** EXERCISE DESCRIPTION **
Look through the data below and return each line where "Windows" appears.

** PROVIDED DATA **
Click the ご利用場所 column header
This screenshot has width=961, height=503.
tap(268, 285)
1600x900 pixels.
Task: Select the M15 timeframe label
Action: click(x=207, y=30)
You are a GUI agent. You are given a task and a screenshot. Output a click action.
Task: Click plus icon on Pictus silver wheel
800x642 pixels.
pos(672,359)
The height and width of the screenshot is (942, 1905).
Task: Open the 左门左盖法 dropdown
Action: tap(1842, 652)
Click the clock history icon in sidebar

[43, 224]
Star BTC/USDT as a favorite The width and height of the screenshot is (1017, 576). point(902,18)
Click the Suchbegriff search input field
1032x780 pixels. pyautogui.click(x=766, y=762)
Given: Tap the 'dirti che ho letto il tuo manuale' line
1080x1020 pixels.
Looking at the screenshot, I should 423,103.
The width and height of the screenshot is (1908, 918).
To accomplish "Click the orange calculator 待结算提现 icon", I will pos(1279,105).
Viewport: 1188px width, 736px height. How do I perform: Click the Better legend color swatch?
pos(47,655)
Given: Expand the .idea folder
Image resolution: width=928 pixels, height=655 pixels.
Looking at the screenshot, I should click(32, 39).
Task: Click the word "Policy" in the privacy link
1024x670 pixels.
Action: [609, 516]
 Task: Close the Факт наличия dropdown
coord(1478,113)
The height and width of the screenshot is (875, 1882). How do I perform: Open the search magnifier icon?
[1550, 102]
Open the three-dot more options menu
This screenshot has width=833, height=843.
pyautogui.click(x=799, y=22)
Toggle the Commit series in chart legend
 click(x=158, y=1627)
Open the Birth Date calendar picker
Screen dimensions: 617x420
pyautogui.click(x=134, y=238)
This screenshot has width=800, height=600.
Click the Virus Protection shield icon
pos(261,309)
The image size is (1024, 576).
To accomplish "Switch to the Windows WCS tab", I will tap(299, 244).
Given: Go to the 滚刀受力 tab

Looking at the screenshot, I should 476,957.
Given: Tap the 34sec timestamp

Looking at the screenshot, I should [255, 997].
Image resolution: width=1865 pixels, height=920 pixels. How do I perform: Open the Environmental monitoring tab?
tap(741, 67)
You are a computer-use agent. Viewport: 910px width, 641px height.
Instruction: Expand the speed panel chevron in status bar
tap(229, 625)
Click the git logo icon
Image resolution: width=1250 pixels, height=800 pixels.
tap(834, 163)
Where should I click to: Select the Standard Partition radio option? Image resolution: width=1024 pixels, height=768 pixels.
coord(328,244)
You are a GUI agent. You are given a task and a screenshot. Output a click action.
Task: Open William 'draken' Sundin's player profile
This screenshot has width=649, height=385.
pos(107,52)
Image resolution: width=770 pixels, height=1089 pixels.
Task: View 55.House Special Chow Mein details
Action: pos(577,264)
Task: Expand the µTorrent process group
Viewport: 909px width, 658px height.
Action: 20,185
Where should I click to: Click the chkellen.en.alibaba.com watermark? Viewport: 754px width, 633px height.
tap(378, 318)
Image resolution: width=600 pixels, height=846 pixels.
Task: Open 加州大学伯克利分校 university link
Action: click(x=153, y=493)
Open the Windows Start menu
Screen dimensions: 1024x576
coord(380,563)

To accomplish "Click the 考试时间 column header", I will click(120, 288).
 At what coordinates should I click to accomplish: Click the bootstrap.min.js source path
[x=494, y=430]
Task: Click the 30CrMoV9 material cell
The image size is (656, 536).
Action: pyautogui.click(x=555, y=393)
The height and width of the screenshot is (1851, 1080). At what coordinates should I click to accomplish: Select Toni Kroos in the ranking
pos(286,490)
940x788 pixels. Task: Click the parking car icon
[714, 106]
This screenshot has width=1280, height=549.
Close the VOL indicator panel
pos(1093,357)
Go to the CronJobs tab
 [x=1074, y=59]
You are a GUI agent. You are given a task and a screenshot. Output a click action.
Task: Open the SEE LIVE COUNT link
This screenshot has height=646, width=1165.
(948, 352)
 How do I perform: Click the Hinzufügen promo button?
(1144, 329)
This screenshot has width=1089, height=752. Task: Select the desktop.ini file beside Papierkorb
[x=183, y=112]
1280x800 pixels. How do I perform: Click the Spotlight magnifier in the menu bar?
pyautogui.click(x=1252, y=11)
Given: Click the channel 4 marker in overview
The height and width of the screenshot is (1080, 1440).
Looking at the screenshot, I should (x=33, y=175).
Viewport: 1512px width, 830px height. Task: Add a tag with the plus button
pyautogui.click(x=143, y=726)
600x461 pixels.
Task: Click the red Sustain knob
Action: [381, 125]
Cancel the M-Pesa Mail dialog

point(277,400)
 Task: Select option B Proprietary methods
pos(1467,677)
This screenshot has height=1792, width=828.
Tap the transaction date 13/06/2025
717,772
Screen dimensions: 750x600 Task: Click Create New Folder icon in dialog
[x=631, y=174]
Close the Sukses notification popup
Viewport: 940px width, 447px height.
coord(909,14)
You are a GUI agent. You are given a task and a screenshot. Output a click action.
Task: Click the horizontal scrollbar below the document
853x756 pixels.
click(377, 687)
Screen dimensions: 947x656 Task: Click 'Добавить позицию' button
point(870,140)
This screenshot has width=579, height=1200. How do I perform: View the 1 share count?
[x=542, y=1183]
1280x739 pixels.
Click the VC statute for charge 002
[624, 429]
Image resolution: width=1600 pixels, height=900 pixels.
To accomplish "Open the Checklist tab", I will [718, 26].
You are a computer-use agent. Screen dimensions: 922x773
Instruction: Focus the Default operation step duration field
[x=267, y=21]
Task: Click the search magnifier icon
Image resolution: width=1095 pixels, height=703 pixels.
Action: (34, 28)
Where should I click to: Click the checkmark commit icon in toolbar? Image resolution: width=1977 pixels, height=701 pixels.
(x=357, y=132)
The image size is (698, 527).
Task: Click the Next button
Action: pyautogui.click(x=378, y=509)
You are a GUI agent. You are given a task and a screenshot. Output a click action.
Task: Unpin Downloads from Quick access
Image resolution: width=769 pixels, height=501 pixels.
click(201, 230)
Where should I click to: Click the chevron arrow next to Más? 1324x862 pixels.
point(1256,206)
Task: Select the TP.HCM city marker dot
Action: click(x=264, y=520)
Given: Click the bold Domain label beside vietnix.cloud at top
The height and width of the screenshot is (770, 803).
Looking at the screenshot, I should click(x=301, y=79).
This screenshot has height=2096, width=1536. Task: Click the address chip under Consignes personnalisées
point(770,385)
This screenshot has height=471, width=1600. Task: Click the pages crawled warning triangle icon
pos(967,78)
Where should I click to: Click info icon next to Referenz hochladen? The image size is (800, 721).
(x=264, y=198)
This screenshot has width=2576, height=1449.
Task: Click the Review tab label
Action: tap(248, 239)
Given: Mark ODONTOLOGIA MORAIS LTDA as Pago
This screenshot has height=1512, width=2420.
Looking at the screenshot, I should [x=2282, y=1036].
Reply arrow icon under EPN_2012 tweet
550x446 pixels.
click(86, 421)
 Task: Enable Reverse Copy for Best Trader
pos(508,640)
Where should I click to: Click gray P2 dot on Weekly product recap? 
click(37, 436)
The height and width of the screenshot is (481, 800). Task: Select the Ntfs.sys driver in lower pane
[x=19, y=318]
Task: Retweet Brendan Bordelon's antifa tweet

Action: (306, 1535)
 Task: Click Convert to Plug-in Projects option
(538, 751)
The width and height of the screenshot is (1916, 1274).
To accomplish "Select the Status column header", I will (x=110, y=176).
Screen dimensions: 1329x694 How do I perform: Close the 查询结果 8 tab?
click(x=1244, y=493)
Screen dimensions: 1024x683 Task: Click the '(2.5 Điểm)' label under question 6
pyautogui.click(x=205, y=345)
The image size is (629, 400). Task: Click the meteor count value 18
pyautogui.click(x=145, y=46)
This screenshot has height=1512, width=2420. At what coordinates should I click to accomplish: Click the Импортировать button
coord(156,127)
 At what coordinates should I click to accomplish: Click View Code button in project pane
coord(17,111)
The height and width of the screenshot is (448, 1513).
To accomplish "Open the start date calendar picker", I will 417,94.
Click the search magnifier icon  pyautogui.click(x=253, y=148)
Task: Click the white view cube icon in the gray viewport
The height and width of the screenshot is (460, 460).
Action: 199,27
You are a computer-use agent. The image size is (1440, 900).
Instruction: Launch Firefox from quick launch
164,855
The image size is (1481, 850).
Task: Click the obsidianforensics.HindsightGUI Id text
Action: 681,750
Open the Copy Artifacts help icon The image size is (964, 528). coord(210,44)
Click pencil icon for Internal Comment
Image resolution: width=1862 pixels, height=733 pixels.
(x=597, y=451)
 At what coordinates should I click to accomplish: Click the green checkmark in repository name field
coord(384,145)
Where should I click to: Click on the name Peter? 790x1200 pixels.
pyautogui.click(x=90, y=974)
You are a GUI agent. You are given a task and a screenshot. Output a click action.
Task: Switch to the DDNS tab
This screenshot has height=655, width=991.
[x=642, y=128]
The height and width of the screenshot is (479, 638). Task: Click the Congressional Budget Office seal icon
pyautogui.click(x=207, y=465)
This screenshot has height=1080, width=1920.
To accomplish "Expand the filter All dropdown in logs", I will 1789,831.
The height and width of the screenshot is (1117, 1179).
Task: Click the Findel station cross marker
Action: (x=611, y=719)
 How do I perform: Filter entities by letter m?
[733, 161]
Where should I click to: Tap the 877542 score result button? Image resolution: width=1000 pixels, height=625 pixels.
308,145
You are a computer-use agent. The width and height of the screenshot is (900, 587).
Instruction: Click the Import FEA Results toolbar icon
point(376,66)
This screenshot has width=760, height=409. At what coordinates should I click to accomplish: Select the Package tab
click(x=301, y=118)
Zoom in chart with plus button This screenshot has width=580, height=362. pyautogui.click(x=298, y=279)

** SOLUTION TO THIS PROBLEM **
To accomplish "Switch to the Windows WCS tab", I will tap(299, 244).
Open the Windows Start menu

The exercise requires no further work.